Ameaçar com border adjustment nesse estágio das negociações não ajuda ninguém. Trata-se de instrumentos disponíveis no mercado global para evitar uma desvantagem competitiva e o “vazamento” de indústrias para outros lugares (onde o controle de emissões seja menor). Quando apareceu, essa discussão não era entre países desenvolvidos e em desenvolvimento. Foi o governo francês que ameaçou a economia americana com esse tipo de medida, porque os americanos não estavam agindo para reduzir suas emissões. Vamos ter de encarar o fato de que alguns países estão agindo (para restringir emissões), e outros, não. Em algum momento, isso vai se traduzir na aplicação de instrumentos econômicos. Porém, no momento, a discussão é a seguinte: a Organização Mundial do Comércio e a ONU analisaram tanto a mudança climática como o regime de comércio e, nesta análise, dizemos que em teoria e em princípio pode haver uma situação em que um país pode criar mecanismos de border adjustment. Mas ambas as organizações também disseram que isso não se trata de autorização para o uso desses instrumentos. Nenhum país agora ganharia ao ameaçar parceiros comerciais com border adjustment, por isso, para mim, essa é uma discussão hipotética. No entanto, se o mundo não conseguir chegar a um acordo em Copenhague, não será surpresa se em cinco ou dez anos os países começarem a dizer: “Não podemos continuar a competir se, enquanto nós reduzimos nossas emissões, eles estão aumentando as deles”. Goste-se ou não, é uma realidade e pode se tornar um ponto de fricção.

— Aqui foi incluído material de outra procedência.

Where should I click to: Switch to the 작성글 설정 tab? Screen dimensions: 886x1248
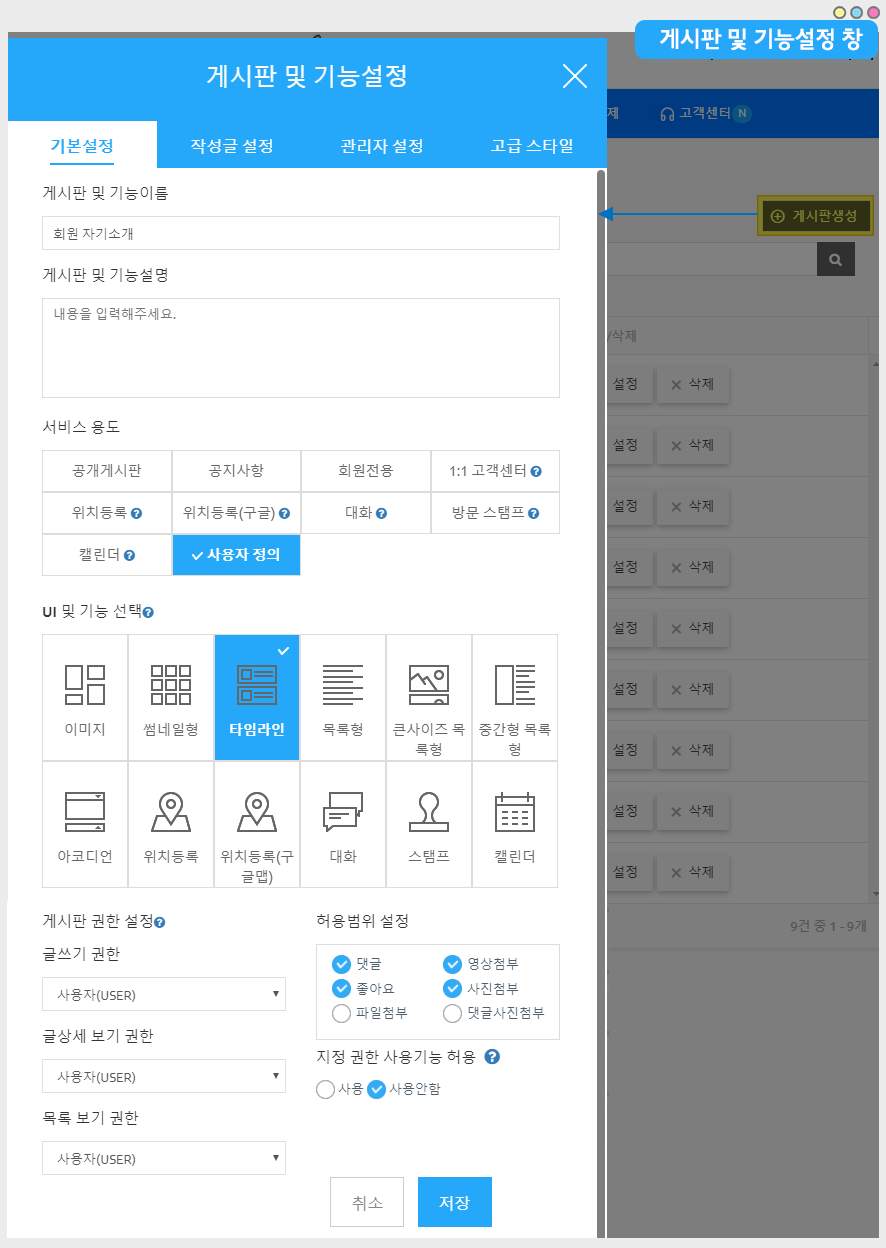232,146
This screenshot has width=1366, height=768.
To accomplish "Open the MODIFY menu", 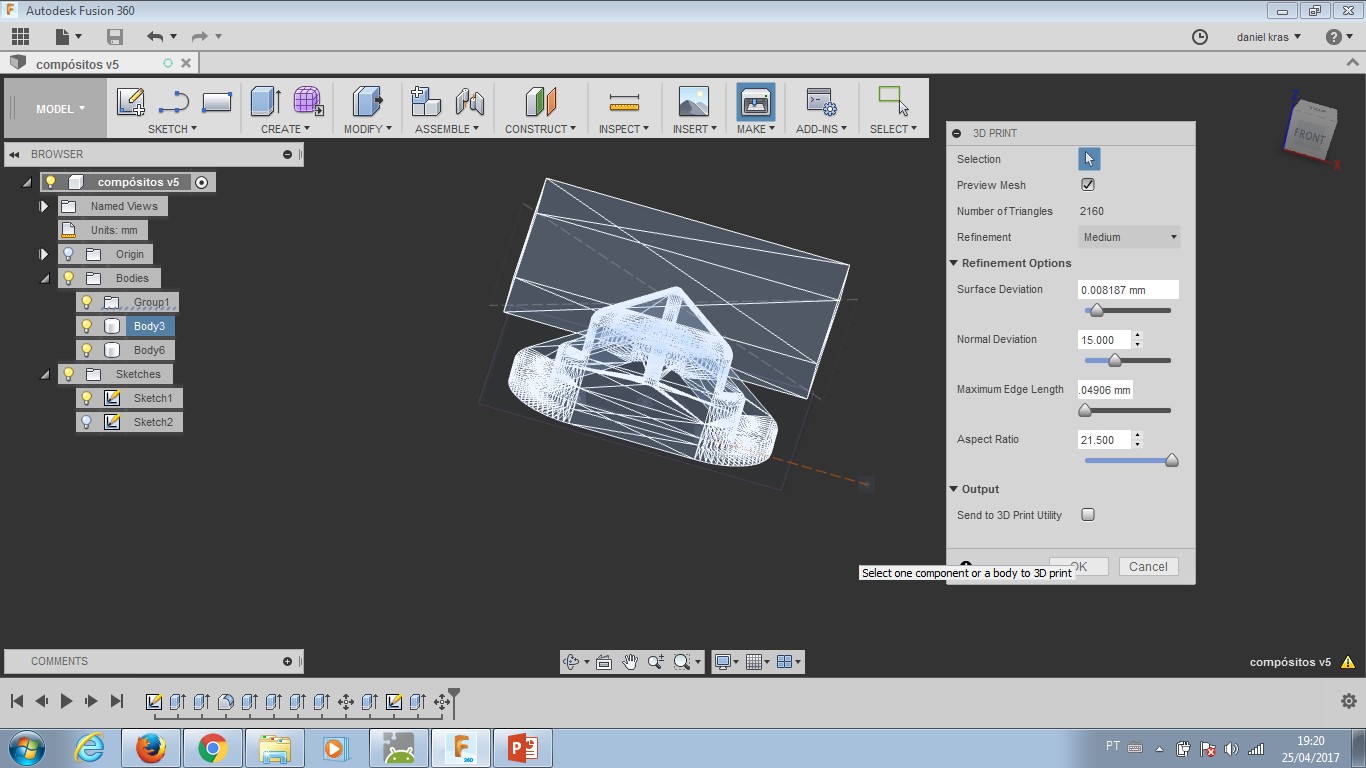I will point(367,129).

Quais suas estimativas em relação às negociações na COP 15?
Estamos a menos de 140 dias, 130 dias quase, de Copenhague (esta entrevista foi concedida no início de agosto). E, considerando que o mundo está negociando talvez o acordo mais importante dos últimos 100 anos para a economia global, a comunidade global e a respeito de um fenômeno fundamental chamado aquecimento global, estou preocupado. Porque, ao tentar encontrar o perfeito equilíbrio, acabamos tão ocupados em negociar detalhes que perdemos a percepção de que precisamos de um acordo histórico. Um acordo que permita a parceria entre Norte e Sul, entre economias pequenas e grandes, entre economias vulneráveis e aquelas altamente preparadas para nos levar a uma trajetória diferente de emissões. O objetivo sob o qual devem ser avaliadas as negociações e o acordo que sairá de Copenhague são as metas que o IPCC nos deu. Neste momento, os governos estão negociando com grande dificuldade metas para 2050. Em segundo lugar, estamos falando de redução de emissões e estratégias de mitigação, mas não há dinheiro sobre a mesa para permitir que um acordo aconteça. Se falamos de mudanças imprescindíveis nas economias do mundo, mas não colocamos recursos da ordem de US$ 100 bilhões por ano nesta equação, um acordo se torna muito difícil. Para os países em desenvolvimento é difícil ir a Copenhague e sofrer pressão para se tornar parte da mudança, quando não existe comprometimento sério quanto a apoio financeiro e tecnológico. Embora tenha havido algum progresso, e os chefes de Estado e de governo comecem a perceber que seu papel nos próximos dois a três meses será vital, ainda temos uma quantidade imensa de trabalho pela frente para criar as condições para que um acordo justo e efetivo saia de Copenhague. Acho que vamos ter um acordo, mas minha maior preocupação é que seja de natureza mais política do que significativa. Copenhague tem de ser o momento em que o mundo se compromete a mudar a trajetória das emissões. Se isso não acontecer, vamos enfrentar conseqüências imensamente sérias, não só em relação ao aquecimento global, mas também em termos políticos e econômicos.